We had place the tip of the digital thermometer and place it in our ORAL TEMPERATURE at the same time pressing the on button which would then function by itself whilst monitoring the body temperature whilst the digital thermometer was in our mouth we had to wait until it beeped, which was a sign to indicate that the digital thermometer had complete the process of taking our temperature which we could then record.
Below are the recordings which were obtained.
Above in the table show results from myself and three other members in the same class.
Where possible sources of error may have occurred.
Possible sources of error may have occurred for a number of different reasons whilst monitoring for temperature.
♦ the digital thermometer that was used could have faulty, having with it which would malfunction the way in which the digital thermometer works, hence giving inaccurate results.
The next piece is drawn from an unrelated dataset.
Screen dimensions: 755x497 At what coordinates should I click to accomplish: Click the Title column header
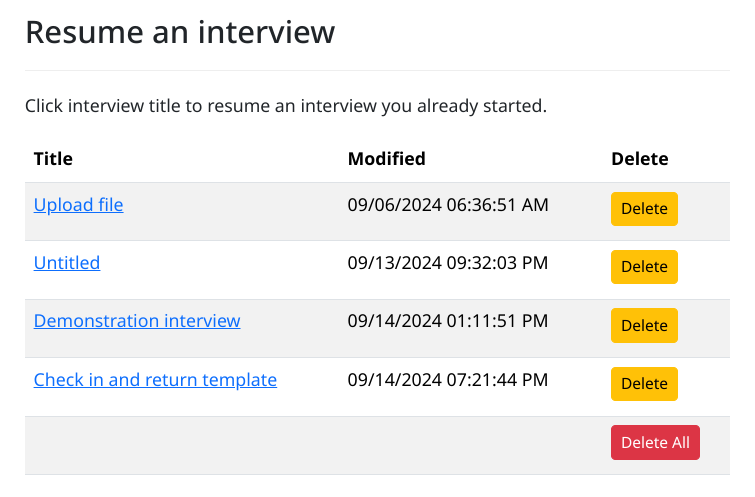tap(53, 158)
♦ the way in which the thermometer was used may have been incorrect for instants being placed in the wrong place of site for temperature. For example, being placed in the wrong place of ORAL TEMPERATURE.
♦ when actually writing down recordings they may have been written wrong not being the actual recording itself.
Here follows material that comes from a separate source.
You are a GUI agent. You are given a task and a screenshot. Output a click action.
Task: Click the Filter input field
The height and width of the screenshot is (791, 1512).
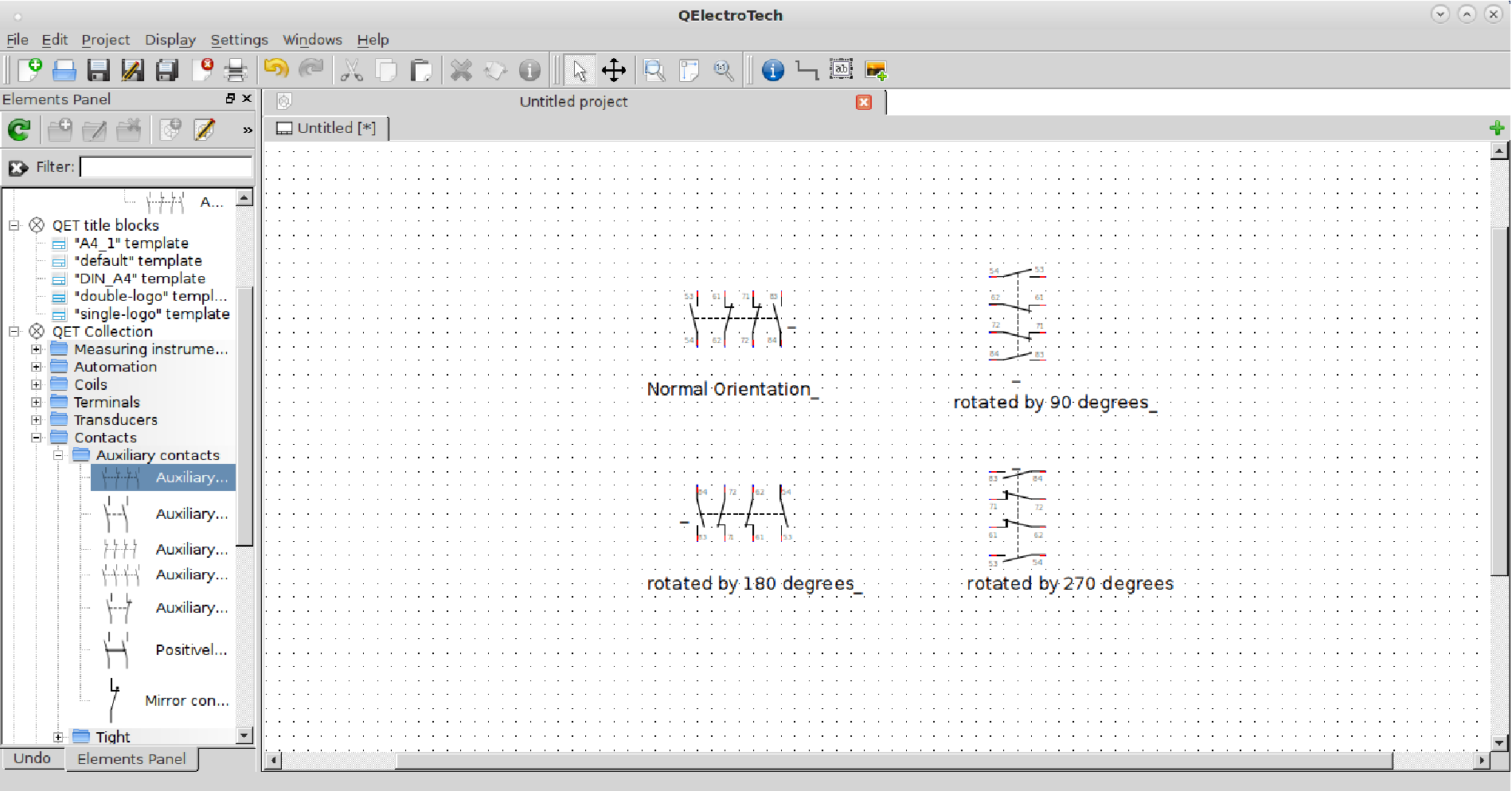point(166,167)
How I could have improved the accuracy of my data, with given reasons
I could have improved the accuracy of my data in many ways.
♦ I could have ensured that the digital thermometer was in good working condition, not having any malfunctions with it, so that I would achieve reliable and accurate results.
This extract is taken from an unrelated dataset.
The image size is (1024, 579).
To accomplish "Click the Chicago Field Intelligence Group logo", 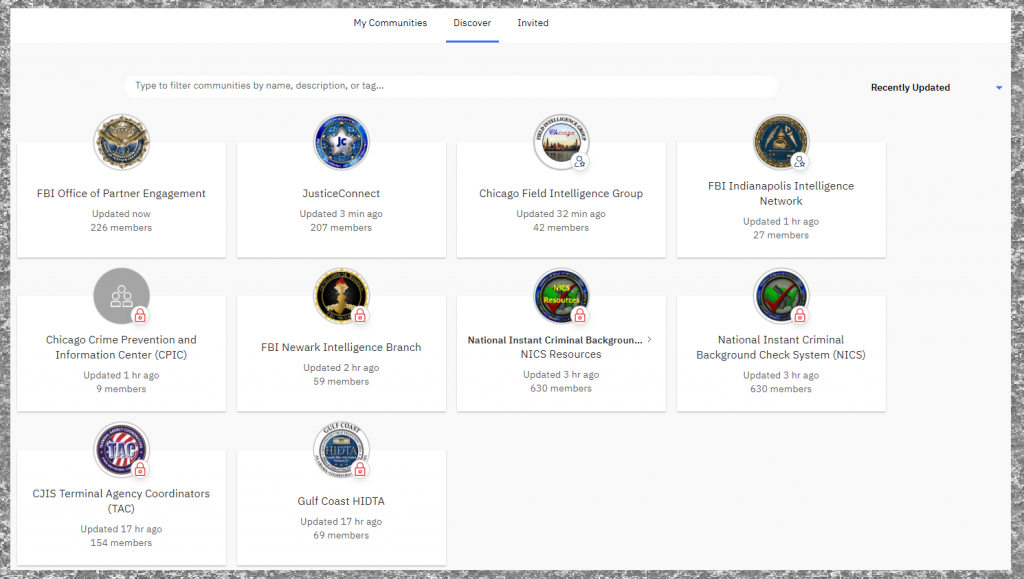I will click(561, 142).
♦ when actually using the thermometer I could have made sure I knew exactly where to place it. In doing so I would get the most accurate results.
♦ I could have repeated the monitoring of my results at least three times to make sure that my results were reliable and could be compared against one another.
I carried out the monitoring of peak flow in a class environment. I was sitting down at rest, hence being relaxed.
It was made clear to me by the teacher as to what we were expected to do in order for us to obtain results for our peak flow. Using a spirometer to carry out the task we were shown the way in which we had to use it to achieve reliable results. As for health and safety each individual in the class were provided with a disposable mouth piece to prevent any cross infection which was placed on the top of the spirometer when used.
As we were in the classroom we were all seated, in this position we monitored our peak flow.
Sitting up straight as possible we placed the spirometer in our mouths and as hard as we could we gave a short quick breath. To ensure that our results were reliable we had three attempts of doing it. From those three attempts the best of the three were recorded. To see the level of our peak flow we had to look at where the arrow had ended up and read from what it said.
Below are the recordings which were obtained.
Above in the table show peak flow results from myself and three other members in the same class as myself.
Where possible sources of error may have occurred
Possible sources of error may have occurred for a number of different reasons whilst monitoring for peak flow. These could be errors such as;
♦ the arrow which is along side the numbers on the spirometer may have not been in the right place, resulting with inaccurate results as they were read.
♦ maybe the spirometer was not placed in the mouth properly, hence air escaping not passing through the spirometer itself, which would give insufficient results.
♦ the spirometer may have not been held in the right way whilst being used. As you breath into the spirometer the power of your breath which flows through the spirometer interacts with the arrow from which you read your results from as it moves along the side.
♦ not sitting in the right position may give sources of error as it is poor technique.
♦ Fingers may have been in the way which in effect would give insufficient results.
♦ there may have been poor breathing technique which would not give reliable results as the spirometer was not used in the correct way.
How I could have improved the accuracy of my data, with given reasons.
I could have improved the accuracy of data in many ways which could have given me better results.
♦could have made sure that the spirometer was not faulty in any way. In doing so, reliable results would be able to be achieved.
♦ each individual including myself should have made sure we knew how to handle the spirometer to prevent any possible sources of error.
♦ each individual including myself should have made sure that we knew how to breath into the spirometer. In doing so the best results could have been achieved.